The back of the rover has the radioisotope thermoelectric generator which is just the nuclear power source for the Curiosity. The gold colored grills are similar to the chemical coated heat rejection tubes to remove excess heat produced by the generator.
Next up is the 6-wheel Rocker-Bogie suspension system that is on the offset differential arm in the middle. This type of suspension system allows the chassis to be low to the ground while the wheels are going over uneven terrain. This also allows all 6 wheels to be on the ground without it overturning.
Finally, you build the different cameras and the Turret of the rover. The red stud on the camera head represents the ChemCam which is used to vaporize rock surfaces and to analyse the spectrum of light of the vaporized rocks to see what they are made of. The Turret on the robotic arm has a variety of instruments that the rover uses to explore the planet.

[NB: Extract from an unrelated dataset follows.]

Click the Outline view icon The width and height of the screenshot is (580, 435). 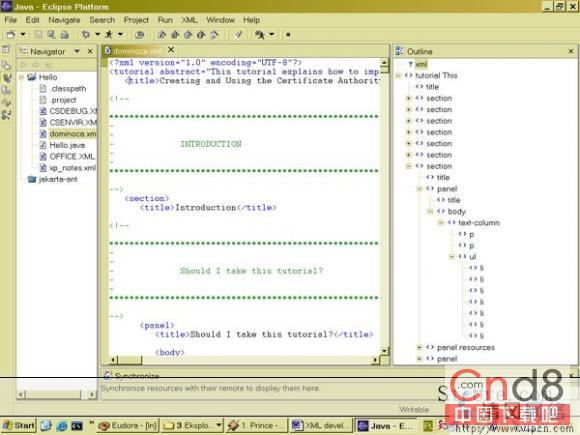tap(399, 51)
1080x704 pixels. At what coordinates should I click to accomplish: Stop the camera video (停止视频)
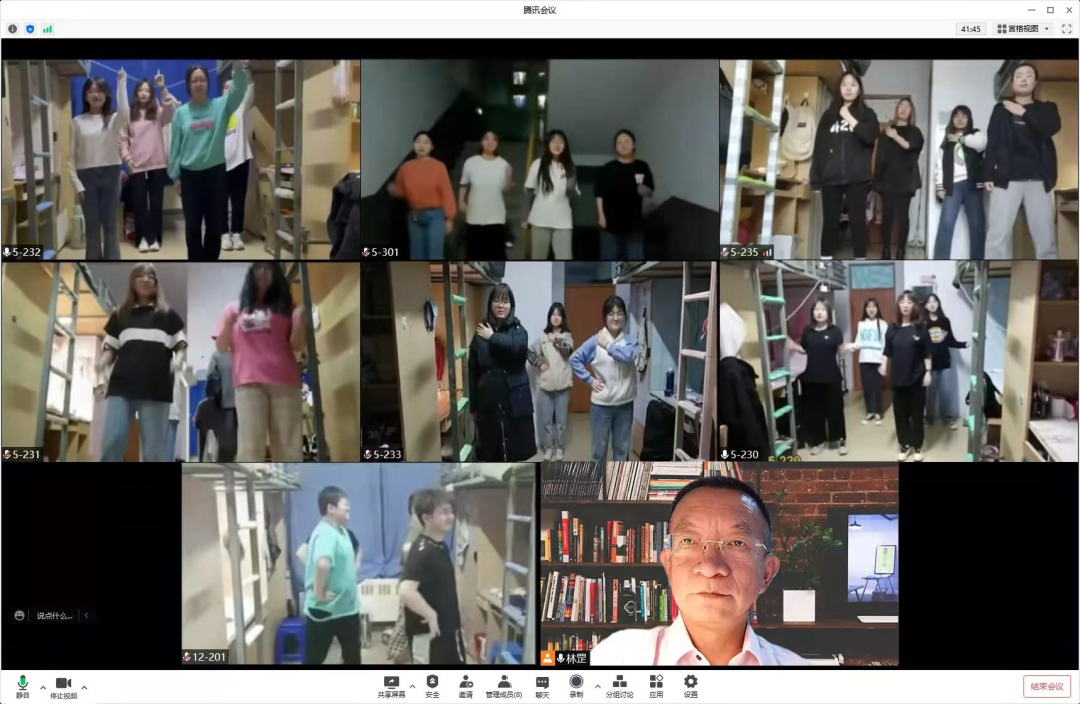(63, 686)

Overall, the Mars Science Laboratory Curiosity Rover (21104) is a very cool set to have. The build wasn’t difficult at all and you get to learn more about the vehicle itself while you are building. It makes a great addition for anyone who is interested in space related items. I recommend picking it up when it is back in stock again on Shop@Home. Also check out Your Creative Friends’ video below for a review of the set with Stephen as the special guest.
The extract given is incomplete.